The State Press: How did you start Bharata Natyam?

Mythili Prakash: I was born into a Bharata Natyam environment. My mom is a dancer — my first teacher, in fact — and was at her performance peak around the time I was born. She went back on tour soon after she had me! She had started a school a few years before I was born, so my home was always reverberating with music and dance. It was love at first experience for me, as far as I can remember! All of my mom's old rehearsal videos show me somewhere in the background trying to copy her as best as I could, as a tiny toddler. She has a general rule that children don't join class until they are five, so as much as I wanted to join class, she was making me wait. At the age of three I showed her a dance that I had learned by watching her teach others, so she let me join when I was four years old!

SP: What has inspired you to keep dancing?

MP: Dance itself. It's the most wonderful thing that I know. I love movement, expression, rhythm, poetry and music. All of those things continue to inspire me, and move me forward both in practice and choreography. I'm also deeply moved when I experience beauty in other artists.

SP: What has been your greatest achievement as a dancer?

MP: I don't have one. It’s difficult for me to think of dance as an achievement. For me it is a continuous process of artistic growth. Performances are experiences, each completely different. Awards and accolades are encouraging, but not something to focus on. I'd say the thing that I'm happiest about is that over the last couple of years, my dance journey has taken a turn inwards. The external stimulation is incidental. It is now a deeply internal search that drives my dance.

SP: What is your biggest challenge as a performer?

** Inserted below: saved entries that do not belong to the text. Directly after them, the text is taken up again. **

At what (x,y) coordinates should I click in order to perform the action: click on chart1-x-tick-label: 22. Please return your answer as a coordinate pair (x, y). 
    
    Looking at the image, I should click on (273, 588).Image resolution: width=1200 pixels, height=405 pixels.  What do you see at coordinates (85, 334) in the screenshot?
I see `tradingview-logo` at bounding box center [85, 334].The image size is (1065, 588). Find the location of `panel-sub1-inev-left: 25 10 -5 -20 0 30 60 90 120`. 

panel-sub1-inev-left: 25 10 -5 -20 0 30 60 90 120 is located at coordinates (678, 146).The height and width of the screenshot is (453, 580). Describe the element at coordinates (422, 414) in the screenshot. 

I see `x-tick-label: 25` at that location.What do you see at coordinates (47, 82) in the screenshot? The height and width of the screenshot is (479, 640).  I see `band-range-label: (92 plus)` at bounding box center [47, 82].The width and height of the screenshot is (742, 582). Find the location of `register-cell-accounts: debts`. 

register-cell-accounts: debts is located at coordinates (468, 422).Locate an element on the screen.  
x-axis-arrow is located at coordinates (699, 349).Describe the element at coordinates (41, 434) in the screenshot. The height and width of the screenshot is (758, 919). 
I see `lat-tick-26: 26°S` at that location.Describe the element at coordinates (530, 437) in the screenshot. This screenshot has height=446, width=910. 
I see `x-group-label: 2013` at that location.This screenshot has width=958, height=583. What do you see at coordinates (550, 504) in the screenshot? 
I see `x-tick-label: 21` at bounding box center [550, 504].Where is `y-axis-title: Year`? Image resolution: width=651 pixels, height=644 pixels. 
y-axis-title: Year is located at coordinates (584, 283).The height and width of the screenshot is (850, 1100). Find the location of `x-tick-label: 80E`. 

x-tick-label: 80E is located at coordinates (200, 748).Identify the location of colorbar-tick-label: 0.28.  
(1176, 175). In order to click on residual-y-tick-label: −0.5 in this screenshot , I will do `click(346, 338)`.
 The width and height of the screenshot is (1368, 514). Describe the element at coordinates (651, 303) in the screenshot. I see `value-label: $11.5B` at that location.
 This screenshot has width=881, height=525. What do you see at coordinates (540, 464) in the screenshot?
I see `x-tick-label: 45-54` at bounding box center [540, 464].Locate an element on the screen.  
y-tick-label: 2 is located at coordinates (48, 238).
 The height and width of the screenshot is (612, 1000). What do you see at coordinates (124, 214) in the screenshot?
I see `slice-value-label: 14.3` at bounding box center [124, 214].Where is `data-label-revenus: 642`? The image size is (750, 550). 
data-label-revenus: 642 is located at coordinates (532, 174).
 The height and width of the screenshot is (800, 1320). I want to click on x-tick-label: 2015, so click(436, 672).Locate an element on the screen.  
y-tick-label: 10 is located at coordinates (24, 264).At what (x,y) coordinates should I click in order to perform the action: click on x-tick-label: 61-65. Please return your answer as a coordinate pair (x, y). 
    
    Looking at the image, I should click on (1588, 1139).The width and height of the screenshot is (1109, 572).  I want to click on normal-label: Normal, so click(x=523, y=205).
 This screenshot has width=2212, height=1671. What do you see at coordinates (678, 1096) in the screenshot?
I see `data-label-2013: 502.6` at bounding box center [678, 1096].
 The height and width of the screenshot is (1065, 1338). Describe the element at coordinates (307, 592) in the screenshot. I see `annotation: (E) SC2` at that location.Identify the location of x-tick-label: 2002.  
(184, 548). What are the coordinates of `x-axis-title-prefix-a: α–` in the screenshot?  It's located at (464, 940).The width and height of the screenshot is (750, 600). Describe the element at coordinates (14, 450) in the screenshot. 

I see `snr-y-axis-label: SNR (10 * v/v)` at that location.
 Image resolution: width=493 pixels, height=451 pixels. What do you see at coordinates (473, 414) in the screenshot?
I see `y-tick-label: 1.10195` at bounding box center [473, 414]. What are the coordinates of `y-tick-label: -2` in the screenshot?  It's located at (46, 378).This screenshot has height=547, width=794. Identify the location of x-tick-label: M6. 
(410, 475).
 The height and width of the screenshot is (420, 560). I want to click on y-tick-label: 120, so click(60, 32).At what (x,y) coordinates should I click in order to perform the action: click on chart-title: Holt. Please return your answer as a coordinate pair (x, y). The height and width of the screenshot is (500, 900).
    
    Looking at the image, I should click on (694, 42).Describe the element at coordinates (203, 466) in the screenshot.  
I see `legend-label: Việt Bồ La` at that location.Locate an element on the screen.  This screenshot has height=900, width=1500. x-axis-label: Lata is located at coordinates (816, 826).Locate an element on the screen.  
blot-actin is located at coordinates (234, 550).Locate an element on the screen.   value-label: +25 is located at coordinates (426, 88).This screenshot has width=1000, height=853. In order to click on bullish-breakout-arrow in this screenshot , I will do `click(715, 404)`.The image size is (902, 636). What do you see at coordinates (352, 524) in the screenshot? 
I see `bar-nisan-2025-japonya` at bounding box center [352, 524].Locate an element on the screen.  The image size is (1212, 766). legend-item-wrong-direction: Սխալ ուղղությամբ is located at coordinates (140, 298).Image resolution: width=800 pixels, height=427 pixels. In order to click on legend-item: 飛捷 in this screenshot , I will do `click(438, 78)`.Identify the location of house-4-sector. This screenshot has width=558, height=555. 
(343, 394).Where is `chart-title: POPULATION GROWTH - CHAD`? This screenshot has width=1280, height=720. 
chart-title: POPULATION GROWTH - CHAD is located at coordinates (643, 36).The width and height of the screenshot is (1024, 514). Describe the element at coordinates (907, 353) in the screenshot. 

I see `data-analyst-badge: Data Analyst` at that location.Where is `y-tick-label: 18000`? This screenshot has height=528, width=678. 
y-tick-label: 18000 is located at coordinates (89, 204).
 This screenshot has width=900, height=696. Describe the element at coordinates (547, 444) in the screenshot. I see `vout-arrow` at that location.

MP: To be present in each moment. This is of course an ideal that all artists aim for. This is what makes the dance a dynamic meditation. Sometimes it is easier to come close to it in solitary practice. On stage, there are so many factors, so many variables that one has to be aware of and in control of. However, that awareness has to maintain a fine balance. After all, the most deeply fulfilling moments are when the artist loses her/himself in the art. Finding and sustaining those moments in every performance is the biggest challenge.